> _REQUIREMENT A_: Collect every line of the records that contains the word "наборы". Case counts.

> _PASSAGE TO READ_:
--- start ---

O.J. Simpson didn’t kill Nicole Brown Simpson in the same way George Zimmerman didn’t kill Trayvon Martin or that Ferguson punk cop didn’t kill Mike Brown, but he’s serving a 33-year prison sentence anyway for robbery and kidnapping. He’s eligible for parole in 2017, so Kim Kardashian better get started on scratching off stuff from her bucket list.

“He has several sexy pictures of Kim hanging up in his prison cell from her 2007 Playboy shoot and he isn’t shy about showing her picture to fellow inmates,” an insider told us…Simpson joked to a pal, “She likes black ball players, I am a Hall of Famer — and I still have my Heisman award,” a dig at Kardashian’s former boyfriend Reggie Bush who gave back his college football Heisman trophy after it came to light of some unethical dealings he was involved during his college playing days. As far as her recent wedding to Kanye West, Simpson doesn’t think that it’s any big deal saying, “As long as I am in prison, I can’t be with her so Kanye can have her for now. “But when I get out she’s mine.”…“O.J. said he always thought was a cute girl when she was younger,” the source said, “but it has only been since he’s been in prison his infatuation with her has grown to a full-blown obsession. “He reads every magazine he can about her and when she is on TV he demands silence from his fellow inmates so he can watch without interruption. He’s even tried to get in contact with her, but so far she hasn’t responded to him.”

--- end ---

(Data records)

--- start ---

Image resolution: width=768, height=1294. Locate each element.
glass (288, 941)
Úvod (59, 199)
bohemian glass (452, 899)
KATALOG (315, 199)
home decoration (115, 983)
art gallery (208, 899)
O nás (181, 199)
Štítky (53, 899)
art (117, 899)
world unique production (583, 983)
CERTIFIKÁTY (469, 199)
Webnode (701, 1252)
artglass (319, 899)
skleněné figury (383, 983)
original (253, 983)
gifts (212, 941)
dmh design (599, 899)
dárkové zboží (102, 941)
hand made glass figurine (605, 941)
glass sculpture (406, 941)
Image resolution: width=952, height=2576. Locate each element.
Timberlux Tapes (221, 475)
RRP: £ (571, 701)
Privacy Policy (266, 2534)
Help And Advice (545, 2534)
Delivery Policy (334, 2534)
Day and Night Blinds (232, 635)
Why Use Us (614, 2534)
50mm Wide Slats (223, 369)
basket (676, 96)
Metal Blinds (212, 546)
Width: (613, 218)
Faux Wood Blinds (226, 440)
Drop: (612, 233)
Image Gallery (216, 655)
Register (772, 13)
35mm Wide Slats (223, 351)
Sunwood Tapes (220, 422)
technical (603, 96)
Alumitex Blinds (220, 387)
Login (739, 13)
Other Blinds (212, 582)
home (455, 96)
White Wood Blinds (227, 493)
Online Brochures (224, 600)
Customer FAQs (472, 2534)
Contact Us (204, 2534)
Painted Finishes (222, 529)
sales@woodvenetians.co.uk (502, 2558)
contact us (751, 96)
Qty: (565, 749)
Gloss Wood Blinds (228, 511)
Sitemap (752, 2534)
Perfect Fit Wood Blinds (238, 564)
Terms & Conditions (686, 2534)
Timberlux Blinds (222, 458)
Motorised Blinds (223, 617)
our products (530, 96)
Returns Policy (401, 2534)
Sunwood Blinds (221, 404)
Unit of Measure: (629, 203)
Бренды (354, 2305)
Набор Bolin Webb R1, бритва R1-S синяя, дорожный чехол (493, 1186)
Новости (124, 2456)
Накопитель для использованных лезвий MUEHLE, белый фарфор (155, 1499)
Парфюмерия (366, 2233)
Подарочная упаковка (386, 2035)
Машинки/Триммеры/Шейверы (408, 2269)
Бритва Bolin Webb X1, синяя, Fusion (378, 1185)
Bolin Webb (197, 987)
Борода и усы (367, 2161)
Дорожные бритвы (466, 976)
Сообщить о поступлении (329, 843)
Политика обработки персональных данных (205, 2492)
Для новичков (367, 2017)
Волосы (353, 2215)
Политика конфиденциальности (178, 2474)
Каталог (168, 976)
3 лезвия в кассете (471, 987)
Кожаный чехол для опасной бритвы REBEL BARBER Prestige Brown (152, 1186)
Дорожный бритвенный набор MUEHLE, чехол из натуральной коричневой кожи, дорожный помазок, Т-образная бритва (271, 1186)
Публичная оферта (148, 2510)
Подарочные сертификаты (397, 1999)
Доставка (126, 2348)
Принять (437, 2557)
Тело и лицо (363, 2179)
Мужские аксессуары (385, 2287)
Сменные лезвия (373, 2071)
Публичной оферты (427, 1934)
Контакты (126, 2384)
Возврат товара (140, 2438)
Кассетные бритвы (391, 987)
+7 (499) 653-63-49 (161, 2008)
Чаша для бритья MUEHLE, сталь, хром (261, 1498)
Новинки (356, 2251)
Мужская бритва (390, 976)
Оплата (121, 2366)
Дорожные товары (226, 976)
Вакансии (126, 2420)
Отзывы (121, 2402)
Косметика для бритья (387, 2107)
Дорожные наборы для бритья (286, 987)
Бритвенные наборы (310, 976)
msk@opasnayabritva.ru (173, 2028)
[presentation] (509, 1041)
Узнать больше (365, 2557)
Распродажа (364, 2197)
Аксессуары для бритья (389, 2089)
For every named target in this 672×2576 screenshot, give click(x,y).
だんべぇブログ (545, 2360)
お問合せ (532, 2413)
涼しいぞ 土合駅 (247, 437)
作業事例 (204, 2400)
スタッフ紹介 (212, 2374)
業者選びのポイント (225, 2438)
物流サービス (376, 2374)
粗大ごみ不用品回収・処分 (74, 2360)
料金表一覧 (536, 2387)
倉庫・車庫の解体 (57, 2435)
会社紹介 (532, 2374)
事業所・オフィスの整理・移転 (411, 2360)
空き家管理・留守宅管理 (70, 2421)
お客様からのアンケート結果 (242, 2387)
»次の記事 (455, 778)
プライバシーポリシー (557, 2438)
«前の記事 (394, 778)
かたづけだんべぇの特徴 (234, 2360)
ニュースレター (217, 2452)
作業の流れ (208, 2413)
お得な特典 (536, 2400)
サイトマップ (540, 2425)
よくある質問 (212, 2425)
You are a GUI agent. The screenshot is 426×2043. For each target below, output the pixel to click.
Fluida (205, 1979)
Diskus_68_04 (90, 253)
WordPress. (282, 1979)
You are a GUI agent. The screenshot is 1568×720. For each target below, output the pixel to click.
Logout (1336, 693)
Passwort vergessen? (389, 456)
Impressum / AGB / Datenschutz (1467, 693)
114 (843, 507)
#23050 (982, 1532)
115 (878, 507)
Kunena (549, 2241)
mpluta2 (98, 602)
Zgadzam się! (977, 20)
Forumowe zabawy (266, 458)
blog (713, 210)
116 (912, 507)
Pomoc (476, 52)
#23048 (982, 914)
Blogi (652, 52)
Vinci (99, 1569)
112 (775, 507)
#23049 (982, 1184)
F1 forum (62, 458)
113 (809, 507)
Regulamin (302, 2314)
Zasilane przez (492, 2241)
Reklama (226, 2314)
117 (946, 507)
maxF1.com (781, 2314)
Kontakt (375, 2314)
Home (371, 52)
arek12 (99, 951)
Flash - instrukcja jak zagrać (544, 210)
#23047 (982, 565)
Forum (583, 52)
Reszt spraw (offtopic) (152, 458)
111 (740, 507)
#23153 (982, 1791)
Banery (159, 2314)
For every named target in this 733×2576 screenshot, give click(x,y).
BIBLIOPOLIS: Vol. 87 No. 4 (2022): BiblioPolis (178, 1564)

--- end ---

> _REQUIREMENT B_: For each statement, say whether it agrees with the passage about O.J. Simpson, answering yes or no and quoting the deciding words of the passage word for word. (i) Simpson is serving a 33-year prison sentence for robbery and kidnapping. (ii) Kim Kardashian has responded to Simpson's attempts to contact her. (iii) Simpson is eligible for parole in 2019.

> _REPLY A_:
Дорожные наборы для бритья (286, 987)
Бритвенные наборы (310, 976)

> _REPLY B_:
(i) Yes: "he’s serving a 33-year prison sentence anyway for robbery and kidnapping"
(ii) No: "so far she hasn’t responded to him."
(iii) No: "He’s eligible for parole in 2017"